_Problem set:_
- a) Translate this sentence from the segmentectomy article into Spanish: "All arteries to the lower lobe must be dissected on a sufficient length and clearly identified in order to avoid misidentification."
- b) Please explain in one to three sentences why, according to the segmentectomy article, S9+10 segmentectomy is among the hardest anatomical segmentectomies when done through a thoracoscopic approach.
- c) Proceed with the segmentectomy article from the point where it stops.
=== Passage provided ===
Thoracoscopic right S9+10 segmentectomy
Surgical Technique on Thoracic Surgery

Thoracoscopic right S9+10 segmentectomy

Dominique Gossot1, Agathe Seguin-Givelet1,2

1Thoracic Department, Curie-Montsouris Thorax Institute, Institut Mutualiste Montsouris, Paris, France; 2Paris 13 University, Sorbonne Paris Cité, Faculty of Medicine SMBH, Bobigny, France

Correspondence to: Dominique Gossot, MD. Thoracic Department, IMM, 42 Bd Jourdan, F-75014 Paris, France. Email: dominique.gossot@imm.fr.

Abstract: S9+10 segmentectomy is a challenging operation, especially when done through a thoracoscopic approach, because of the highly variable distribution of arteries and veins and of the special shape of these segments that make identification and division of the intersegmental plane difficult. Preoperative modelisation of bronchovascular anatomy is crucial and the use of dye marking of the intersegmental plane—whatever the method—is helpful.

Keywords: Sublobar resection (SLR); segmentectomy; VATS; indocyanine green (ICG)


Received: 13 April 2018; Accepted: 21 June 2018; Published: 03 September 2018.

doi: 10.21037/jovs.2018.08.12


S9+10 segmentectomy can be applied to some cT1aN0 NSCLC or some metastases (Figure 1). It is recognized by most authors as one of the most difficult anatomical segmentectomy when done through a thoracoscopic approach (1-3). Reasons are of two different orders: (I) the highly variable distribution of arteries and veins of the basilar segments and (II) the pyramidal shape of these segments that make identification of the intersegmental plane difficult and its division even more problematic. Preoperative modelisation of bronchovascular anatomy is crucial (4) and the use of intraoperative dye marking or fluorescence is not only helpful but almost compulsory (5).

Figure 1 Example of a single metastasis of colonic carcinoma of segment 10, resected by S9+10 segmentectomy. (A) Axial view; (B) sagittal view; (C) 3-dimensional modelisation, showing the nodule (green) and the safety margin (pale yellow).

The most difficult part of the procedure is determining the adequate plane between S9+10 and S7+8 and S6. In our early experience, we were stapling the parenchyma from its diaphragmatic aspect to the apex and progressively skewing the direction to the rear in order to spare S6. Eventually, we found safer to separate S6 and S9+10 by creating a tunnel and dividing the plane between S9+10 and S7+8 in a second stage (2). This maneuver is however not so easy and add some complexity to this procedure.

Anatomical landmarks

In 90% of the patients, the basilar arterial trunk branches in 2 arteries: A7+8 and A9+10 (Figure 2). All arteries to the lower lobe must be dissected on a sufficient length and clearly identified in order to avoid misidentification. Indeed, in 8% of the cases, there is a common trunk for A8 and A9 (A8+9), with a separate A10 (6). A rare (4% in frequency) but troublesome anatomical variation is the presence of an additional artery rising from A10 or from the truncus intermedius, named A* by Nomori and Okada (6), which is accompanied by a B* bronchus for the so-called sub-superior S* posterior segment (Figure 3).
=== Listed records ===
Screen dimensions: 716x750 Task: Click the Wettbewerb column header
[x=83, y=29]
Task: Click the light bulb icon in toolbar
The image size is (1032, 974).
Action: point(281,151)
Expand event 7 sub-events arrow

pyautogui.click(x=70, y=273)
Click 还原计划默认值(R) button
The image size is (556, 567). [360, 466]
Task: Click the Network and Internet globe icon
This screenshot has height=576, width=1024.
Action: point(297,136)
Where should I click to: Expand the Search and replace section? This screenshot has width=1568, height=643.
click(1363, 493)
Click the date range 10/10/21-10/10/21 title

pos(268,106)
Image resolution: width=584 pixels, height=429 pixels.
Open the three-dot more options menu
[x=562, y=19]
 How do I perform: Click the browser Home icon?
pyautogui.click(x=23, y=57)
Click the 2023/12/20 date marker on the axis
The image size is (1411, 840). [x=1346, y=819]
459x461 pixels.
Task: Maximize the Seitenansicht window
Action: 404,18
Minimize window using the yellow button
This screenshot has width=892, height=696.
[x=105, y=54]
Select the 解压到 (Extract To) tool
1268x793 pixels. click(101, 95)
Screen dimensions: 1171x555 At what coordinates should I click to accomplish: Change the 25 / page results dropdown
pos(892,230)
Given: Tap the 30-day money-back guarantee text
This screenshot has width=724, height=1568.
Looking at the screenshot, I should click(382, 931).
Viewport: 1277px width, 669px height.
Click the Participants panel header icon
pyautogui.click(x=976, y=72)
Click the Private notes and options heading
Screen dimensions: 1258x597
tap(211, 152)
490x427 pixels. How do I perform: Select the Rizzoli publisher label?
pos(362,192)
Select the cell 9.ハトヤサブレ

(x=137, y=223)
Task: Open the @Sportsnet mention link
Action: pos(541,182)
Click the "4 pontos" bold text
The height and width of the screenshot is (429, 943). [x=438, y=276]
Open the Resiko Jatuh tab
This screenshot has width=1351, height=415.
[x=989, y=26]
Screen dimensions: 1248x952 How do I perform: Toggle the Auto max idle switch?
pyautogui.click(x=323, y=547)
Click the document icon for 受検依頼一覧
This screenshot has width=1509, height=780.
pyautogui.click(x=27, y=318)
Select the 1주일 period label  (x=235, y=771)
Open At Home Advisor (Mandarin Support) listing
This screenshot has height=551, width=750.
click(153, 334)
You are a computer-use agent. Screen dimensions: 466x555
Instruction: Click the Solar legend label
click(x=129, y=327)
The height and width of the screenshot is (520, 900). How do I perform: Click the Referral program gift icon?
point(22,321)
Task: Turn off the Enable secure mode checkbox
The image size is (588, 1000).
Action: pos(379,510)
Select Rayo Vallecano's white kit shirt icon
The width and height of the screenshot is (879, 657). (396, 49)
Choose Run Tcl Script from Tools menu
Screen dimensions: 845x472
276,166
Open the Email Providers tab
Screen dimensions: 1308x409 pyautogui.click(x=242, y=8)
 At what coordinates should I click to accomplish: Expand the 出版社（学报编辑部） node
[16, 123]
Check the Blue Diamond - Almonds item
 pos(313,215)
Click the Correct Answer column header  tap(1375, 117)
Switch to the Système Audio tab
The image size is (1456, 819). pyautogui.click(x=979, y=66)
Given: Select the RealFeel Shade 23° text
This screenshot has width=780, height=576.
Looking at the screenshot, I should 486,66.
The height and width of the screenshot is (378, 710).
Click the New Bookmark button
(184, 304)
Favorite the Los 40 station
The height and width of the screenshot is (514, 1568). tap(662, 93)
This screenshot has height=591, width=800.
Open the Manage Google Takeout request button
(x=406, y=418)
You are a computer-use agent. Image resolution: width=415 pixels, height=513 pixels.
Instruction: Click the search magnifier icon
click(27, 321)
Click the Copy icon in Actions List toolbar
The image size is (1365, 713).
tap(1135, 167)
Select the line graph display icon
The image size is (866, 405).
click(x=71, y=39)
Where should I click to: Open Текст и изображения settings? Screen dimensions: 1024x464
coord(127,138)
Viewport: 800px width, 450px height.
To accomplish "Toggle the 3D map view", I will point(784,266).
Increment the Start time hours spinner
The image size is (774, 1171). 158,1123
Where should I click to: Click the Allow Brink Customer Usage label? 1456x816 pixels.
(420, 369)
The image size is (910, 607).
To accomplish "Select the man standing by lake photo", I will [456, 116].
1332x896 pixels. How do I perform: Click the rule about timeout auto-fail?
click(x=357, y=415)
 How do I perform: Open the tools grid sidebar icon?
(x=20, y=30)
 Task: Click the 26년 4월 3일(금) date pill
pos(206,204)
===
_Responses:_
- a) Todas las arterias del lóbulo inferior deben disecarse en una longitud suficiente e identificarse claramente para evitar una identificación errónea.

- b) The arteries and veins of the basilar segments are distributed in highly variable ways. The segments also have a pyramidal shape, which makes the intersegmental plane hard to identify and even more problematic to divide.

- c)
Figure 2 Preoperative 3D-modelisation of the segmental arteries (common pattern).
Figure 3 Modelisation of the sub-superior segment (S*). (A) The sub-superior segment S*; (B) the A* artery and B* bronchus to S*.

The basilar bronchial trunk usually separates in 2 branches: B7+8 and B9+10 that run posterior to the segmental arteries (Figure 4).

Figure 4 Preoperative 3D-modelisation of the segmental bronchi (common pattern).

The classical distribution of the inferior pulmonary vein (IPV) into 3 main branches is actually found only in a minority of the patients (6). The inferior basal vein (IBV), which is the lower root of the IPV, does not always represent the venous drainage of segments 9 and 10 (Figure 5). One of its branches can drain S8. It is advisable to control the vein inside the parenchyma, once the segmental bronchus has been divided.

Figure 5 Preoperative 3D-modelisation of the segmental veins. SBV, superior basal vein; IBV, inferior basal vein.

General principles

In our department, anatomic sublobar resections (SLR) are performed for solitary metastases that are not resectable by mere wedge resection, for ground glass opacities, for cT1a primary NSCLC and for some cT1b tumors for patients who have undergone a previous major pulmonary resection and/or with compromised pulmonary function and/or with 2 synchronous or metachronous tumors.

For all complex SLR, and particularly for basilar segmentectomies, a preoperative modelisation is performed, using Visible Patient™ software. It allows for a dynamic navigation in the arteries, veins and bronchi, layer by layer, and calculates the volume of the segments to be resected and a safety margin can be visualized.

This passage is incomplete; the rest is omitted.